Glyceryl trinitrate (GTN), also known as nitroglycerin, is predominantly recognized as a vasodilator for ischemic heart disease, and its potential neuroprotective properties in acute ischemic stroke remain under exploration. We sought to discover the therapeutic advantages and mechanisms of post-recanalization GTN administration in acute ischemic stroke.

METHODS AND RESULTS

A total of 118 male Sprague-Dawley rats were divided into groups: sham, transient/permanent middle cerebral artery occlusion (MCAO) with or without GTN treatment, and transient/permanent MCAO treated with both GTN and KT5823, an inhibitor of PKG. Acute ischemic stroke was induced by transient MCAO for 2 hours followed by 6 or 24 hours of reperfusion and permanent MCAO (28-hour MCAO without reperfusion).

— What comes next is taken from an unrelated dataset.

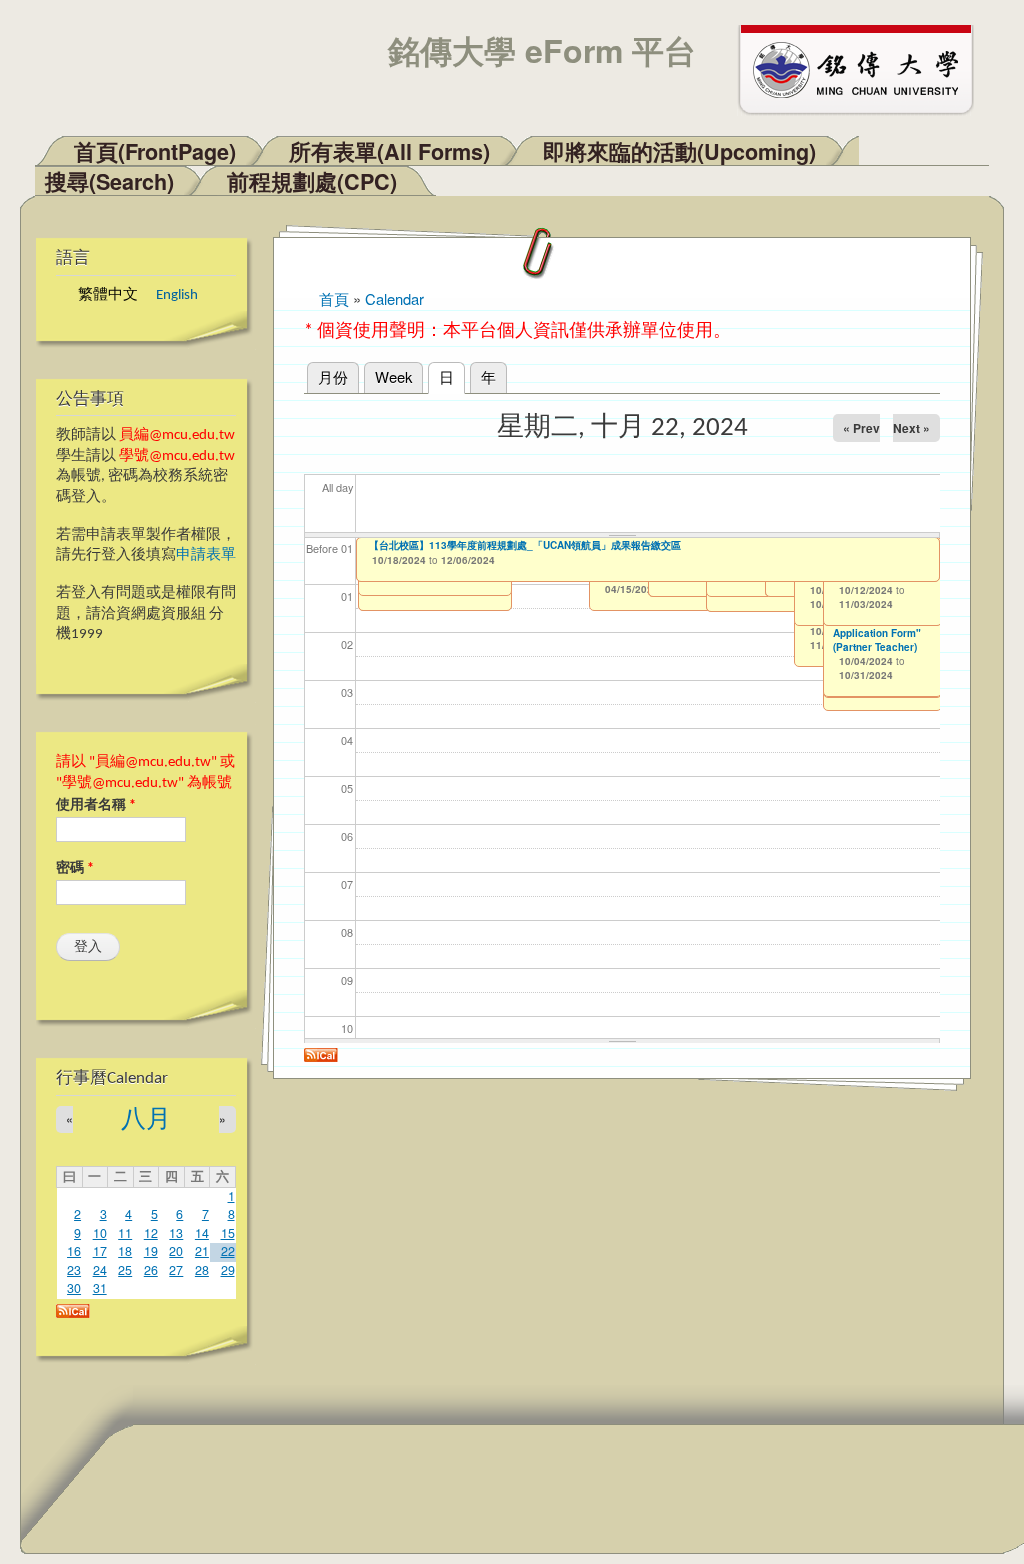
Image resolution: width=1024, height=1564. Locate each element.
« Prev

The study assessed infarct volumes, neurological deficits, glucose metabolism metrics, NO, and cGMP levels via ELISA. mRNA and protein expression of key molecules of hyperglycolysis, gluconeogenesis, endoplasmic reticulum stress as well as signaling molecules (PKG, AMPK) were conducted via reverse transcription polymerase chain reaction and Western blotting, and cell death was assessed with TUNEL and ELISA. GTN significantly reduced cerebral infarct volumes, neurological deficits, and cell death only after transient MCAO. GTN led to a significant reduction in the expression of NO and cGMP levels, key glucose metabolism, endoplasmic reticulum stress-related genes and proteins, and phosphorylated AMPK while boosting PKG expression, in transient MCAO but not permanent MCAO. The GTN-induced reduction in glucose metabolites, lactate, and reactive oxygen species was exclusive to transient MCAO groups. Coadministration of GTN and PKG inhibitors reversed the observed GTN benefits.

CONCLUSIONS

GTN induced neuroprotection in transient MCAO by improving glucose metabolism and potentially controlling endoplasmic reticulum stress through the NO-cGMP-PKG signaling cascade to inhibit AMPK phosphorylation.